SYDNEY (Reuters) – Authorities in Australia stepped up contact tracing and called for people in the city of Melbourne to come forward for coronavirus testing on Thursday as the number of infections in a cluster linked to a quarantine hotel rose to 11.
More than 22,500 tests were done in the previous 24 hours in Australia’s second most populous city and authorities scrambled to contain the spread of a highly transmissible variant of the virus from workers at a Holiday Inn.
Three new cases were reported on Thursday, a manager at the hotel and the spouses of two members of staff, Victoria state authorities said.
All 11 cases in the cluster were confirmed to have the variant of the virus that emerged in Britain.
“Clearly, it is a very live outbreak,” Victoria’s COVID-19 response commander Jeroen Weimar told a televised news conference.
“We are at this stage reassured by the fact that all of these positives are emerging within the primary close contact field. We have a lot more work to do today, tonight and over the coming days.”
British scientists have said the UK variant of the virus that is behind a surge in infections there may be not only more transmissible, but also more lethal – with a mortality risk around 30% higher than other variants.
The outbreak in Melbourne, where the Australia Open tennis tournament is underway, has raised fears of a new wave of infections in the state hardest hit by COVID-19.
Victoria had more than 20,000 cases last year and more than 800 deaths, forcing authorities to impose a strict lockdown for more than 100 days, the most severe action taken anywhere in Australia.

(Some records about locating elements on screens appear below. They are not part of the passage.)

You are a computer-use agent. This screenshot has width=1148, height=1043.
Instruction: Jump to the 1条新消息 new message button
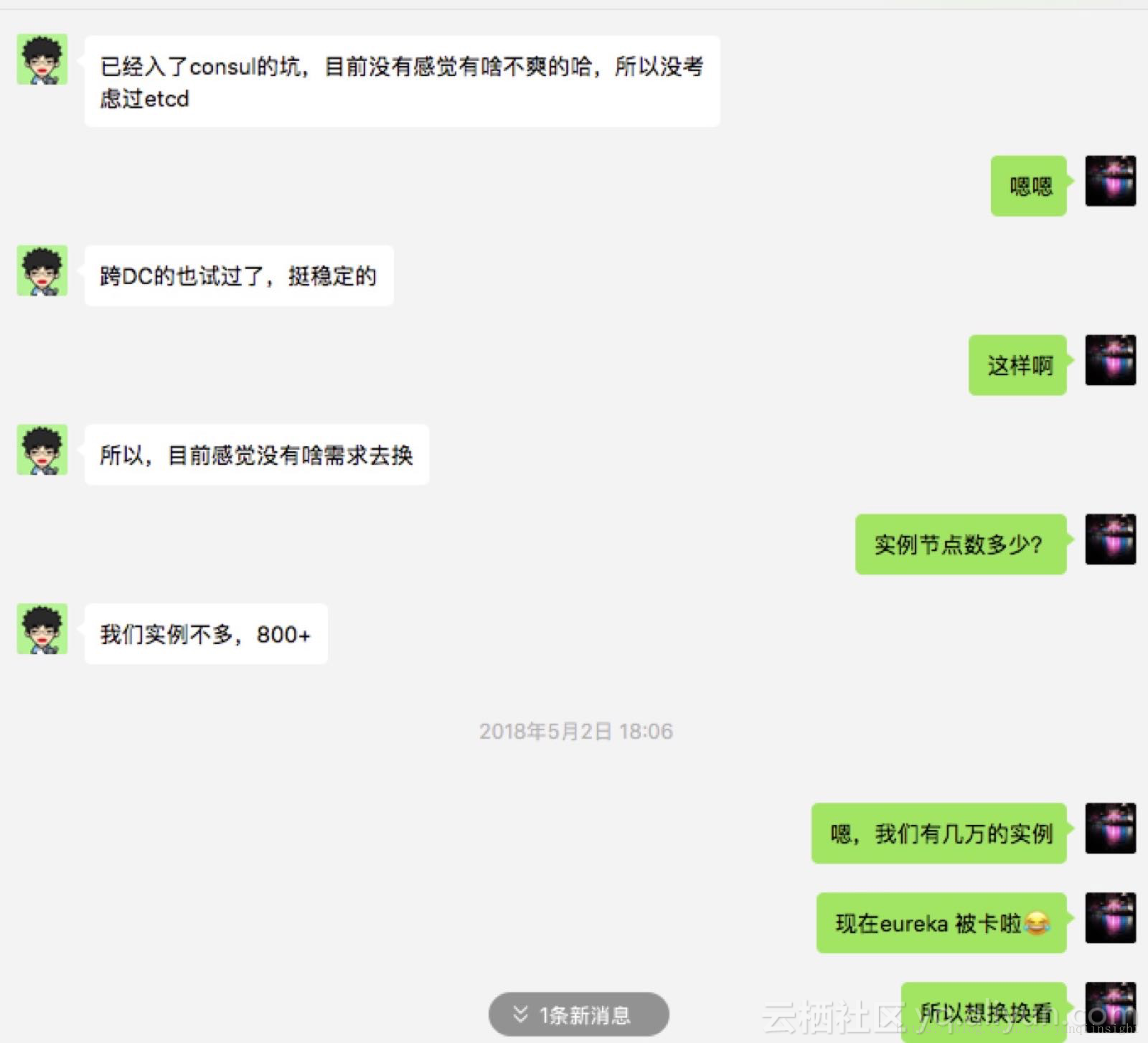pos(579,1014)
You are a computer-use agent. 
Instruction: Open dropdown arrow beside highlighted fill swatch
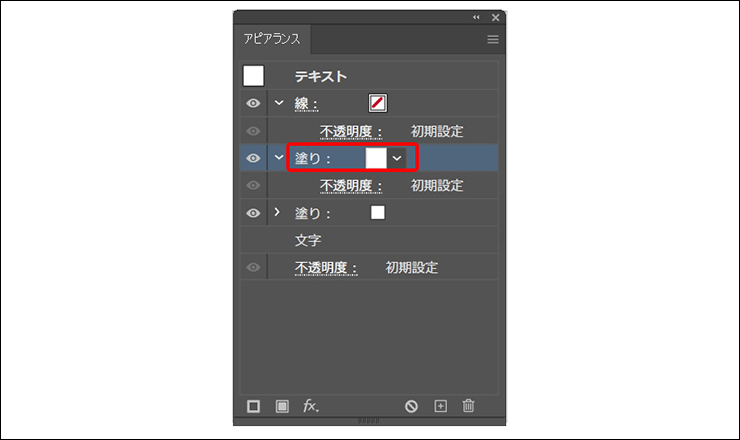pyautogui.click(x=398, y=158)
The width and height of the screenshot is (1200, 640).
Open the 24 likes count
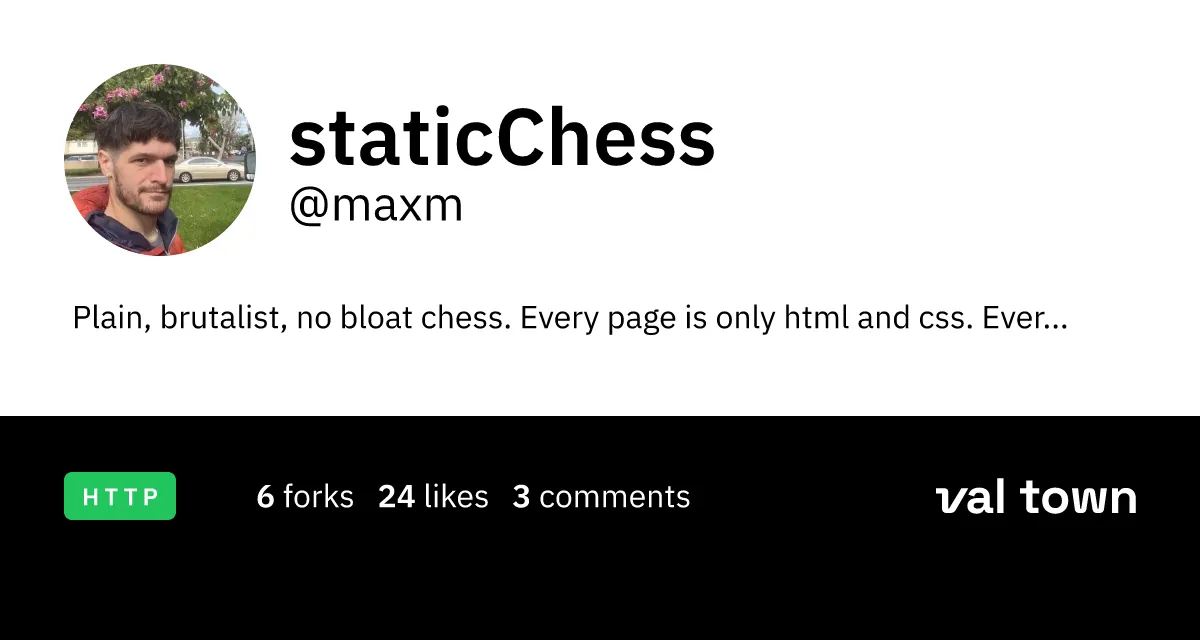433,497
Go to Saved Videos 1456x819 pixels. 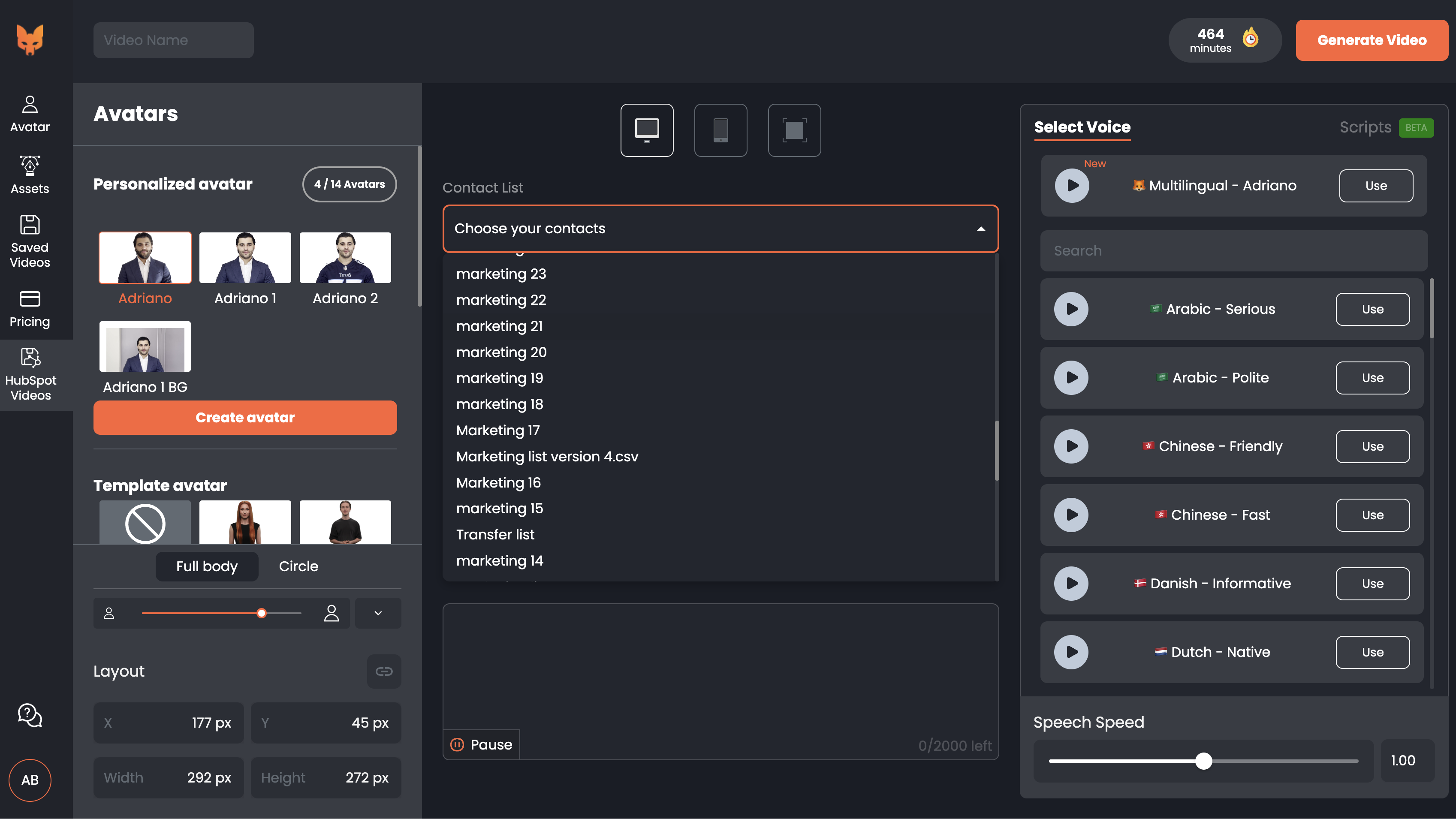pos(30,241)
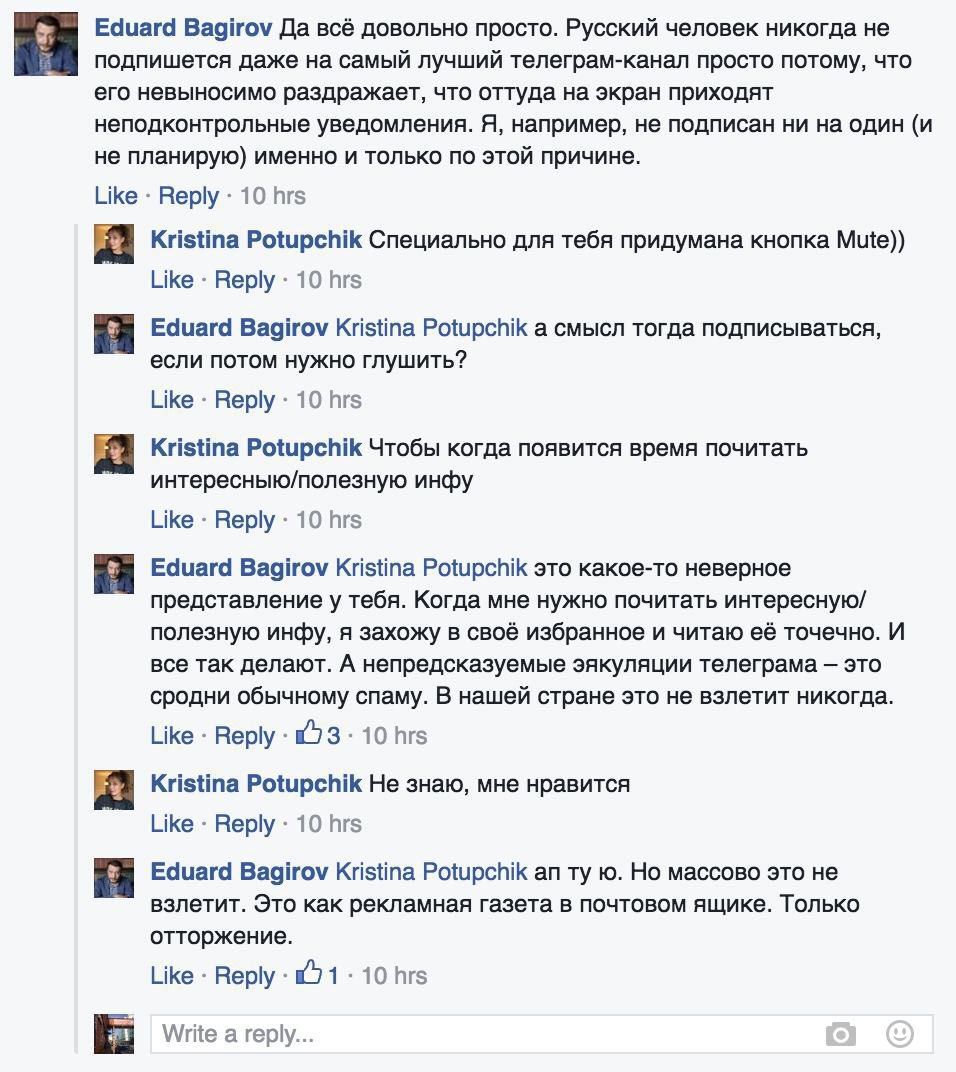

The latest outbreak was likely sparked by a medical device known as a nebuliser being used by a COVID-positive guest at the hotel, authorities said.
Most of Australia’s eight states and territories closed internal borders in 2020 for the first time in a century to keep the virus out, but they have slowly reopened to domestic visitors as they go for long stretches without new infections outside hotel quarantine.
But South Australia, which neighbours Victoria, closed its border again this week because of the Melbourne hotel cluster.
Australia has been among the world’s most successful countries in handling the novel coronavirus, largely because of decisive lockdowns and borders sealed to all but a trickle of travellers, with some 22,000 cases and 909 deaths.
But its quarantine hotels, where all international arrivals spend two weeks, have proved to be a weak link in its defences with the cluster in Melbourne the latest to emerge from one.
Australia’s other states, including New South Wales, Queensland and Western Australia reported no new local cases on Thursday.
Also on Thursday, the Sydney Morning Herald reported that an Australian scientist in a World Health Organisation (WHO) team investigating the origin of the coronavirus, said he believed it emerged in China, even though official WHO findings are inconclusive.
“I think the evidence for it starting elsewhere in the world is actually very limited. There is some evidence but it’s not really very good,” said Professor Dominic Dwyer, a microbiologist and infectious diseases expert with NSW Health.